■ INFORMATION GIVEN
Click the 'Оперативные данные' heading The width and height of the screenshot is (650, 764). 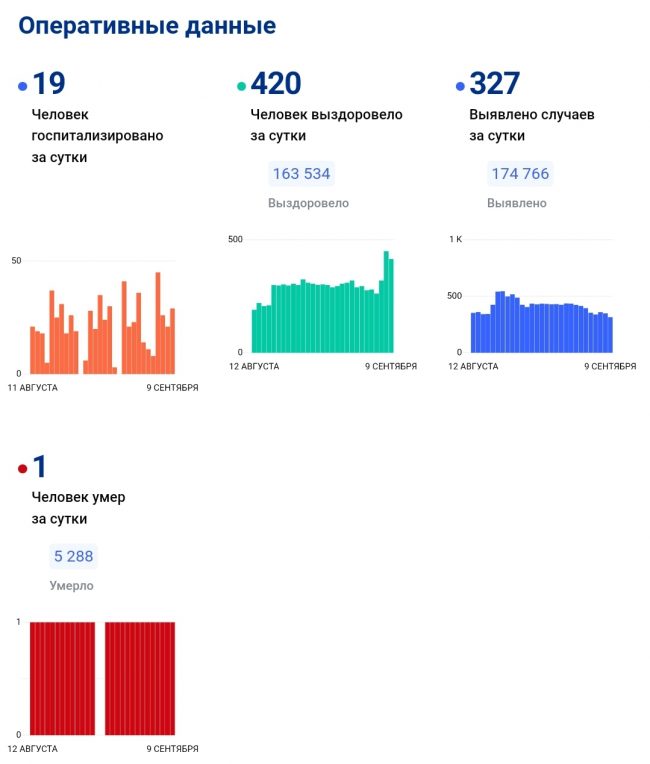147,27
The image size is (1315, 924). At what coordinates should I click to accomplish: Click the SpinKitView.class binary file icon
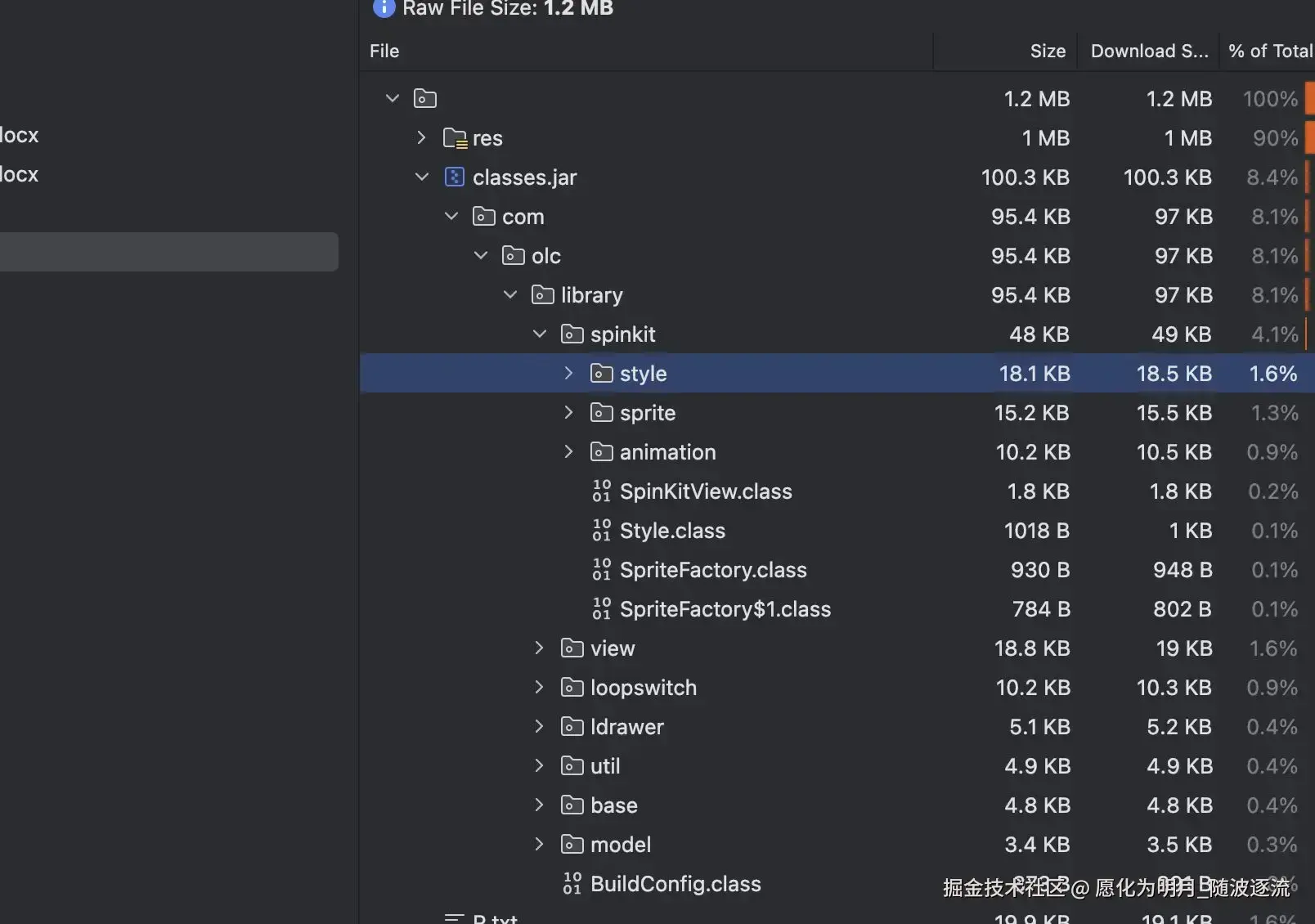pos(602,491)
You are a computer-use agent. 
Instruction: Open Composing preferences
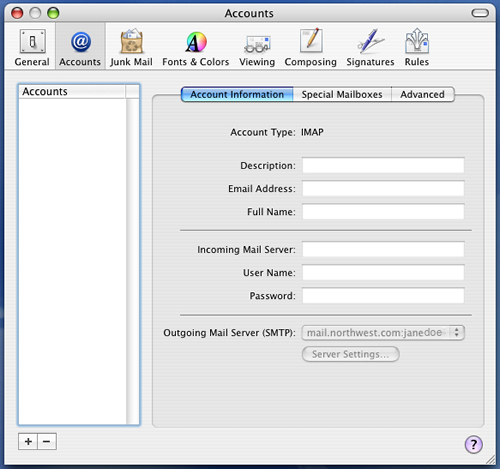click(311, 47)
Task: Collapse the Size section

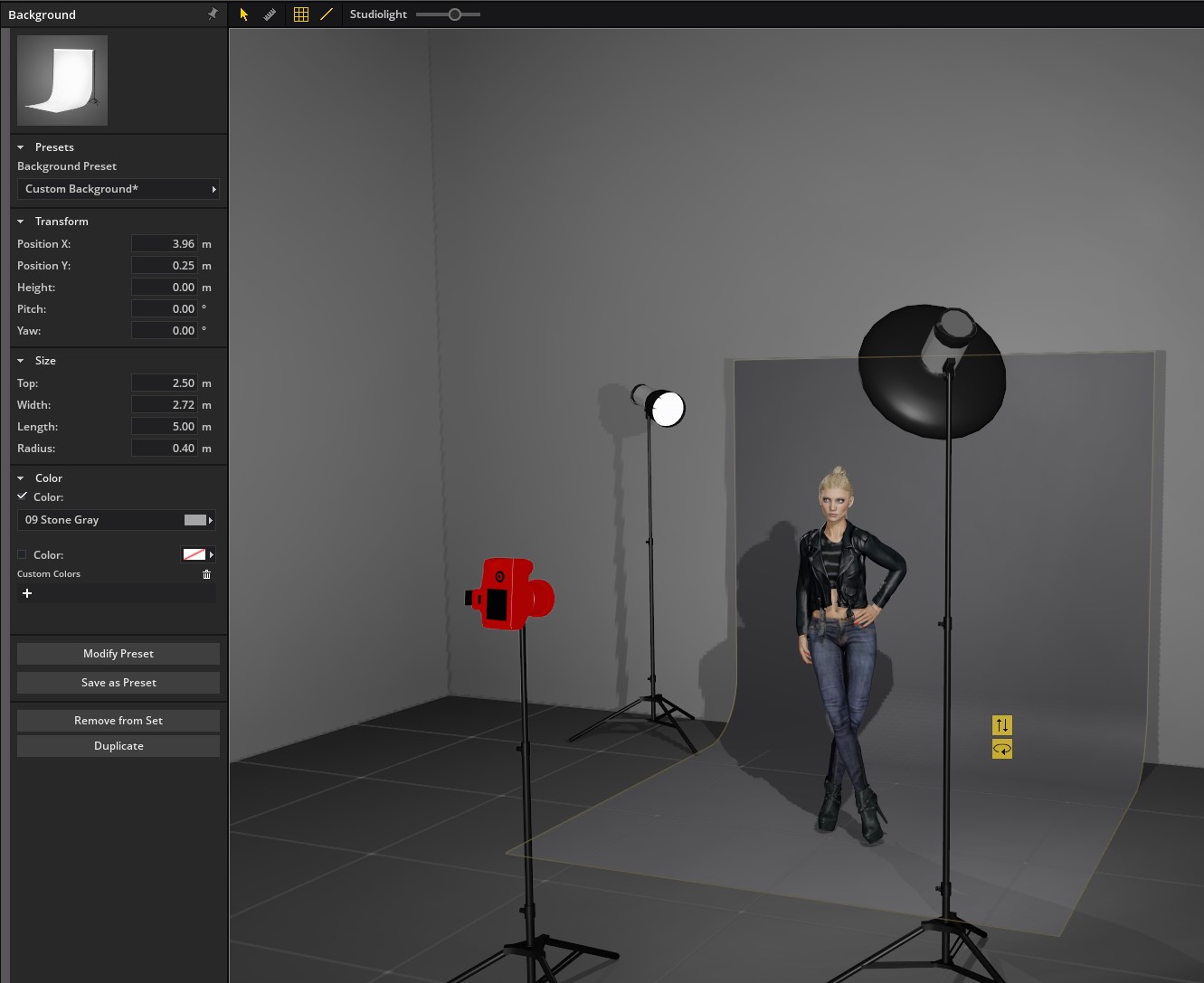Action: 21,361
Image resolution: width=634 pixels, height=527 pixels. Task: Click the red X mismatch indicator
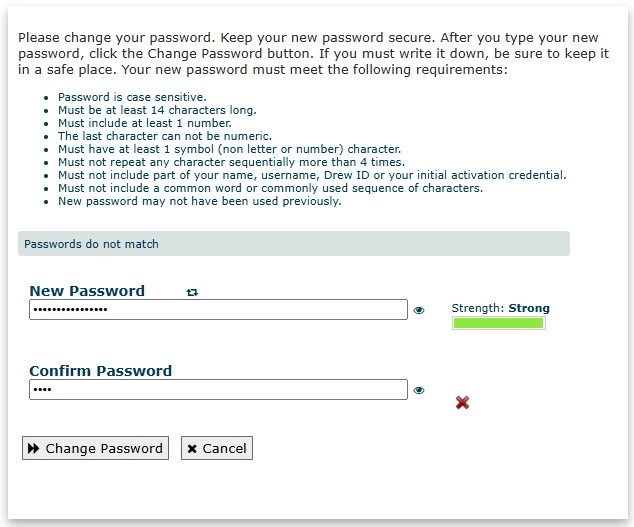point(463,402)
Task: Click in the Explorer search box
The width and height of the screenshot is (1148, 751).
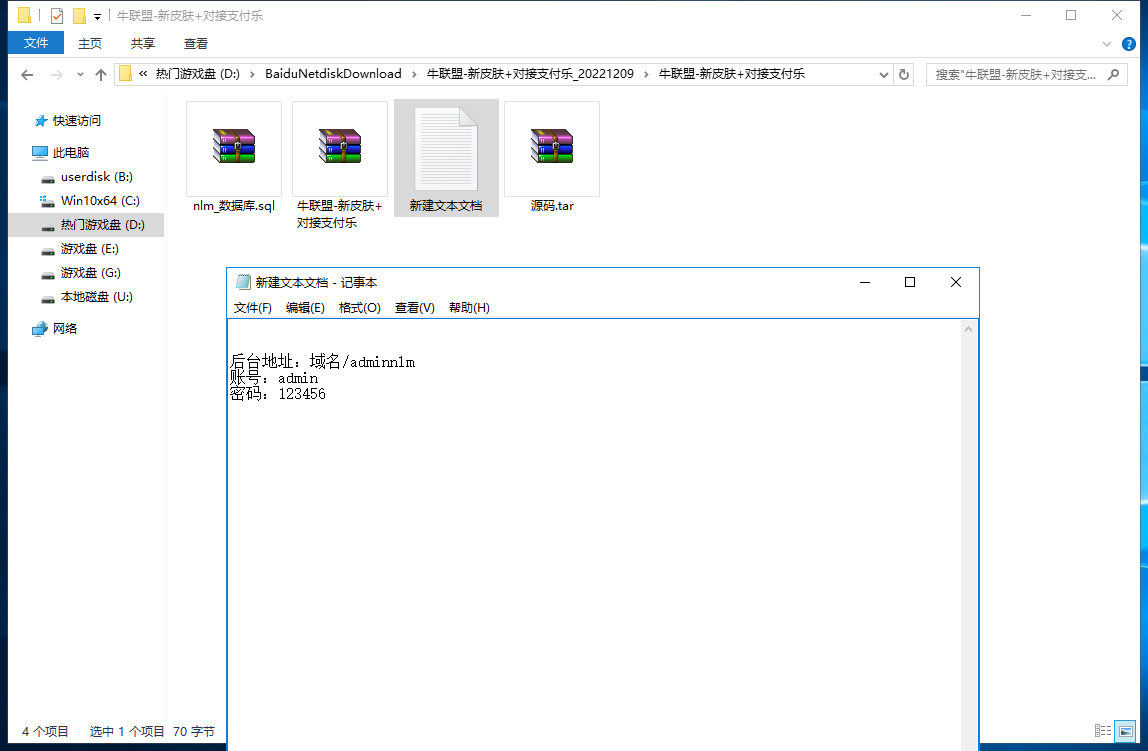Action: pos(1015,74)
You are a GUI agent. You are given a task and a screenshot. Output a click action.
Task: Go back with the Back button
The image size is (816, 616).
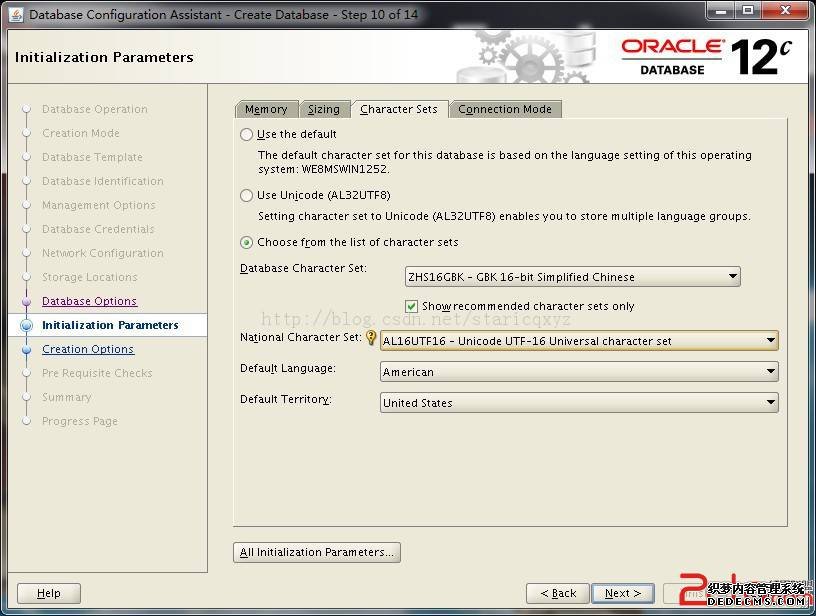coord(558,593)
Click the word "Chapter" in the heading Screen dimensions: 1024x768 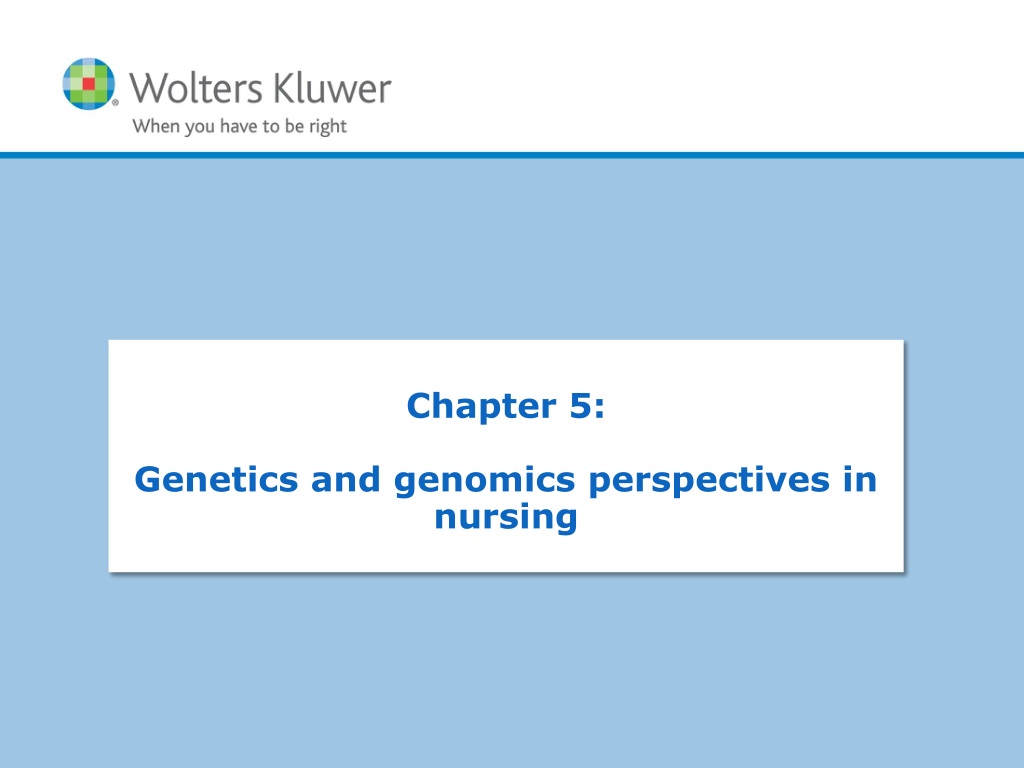[481, 406]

■ GOAL OF THE EXERCISE
Copy every line of the listing containing the string "agent".

■ RESPONSE
You are a computer-use agent. 
You are a GUI agent. You are given a task and a screenshot. Output a click action.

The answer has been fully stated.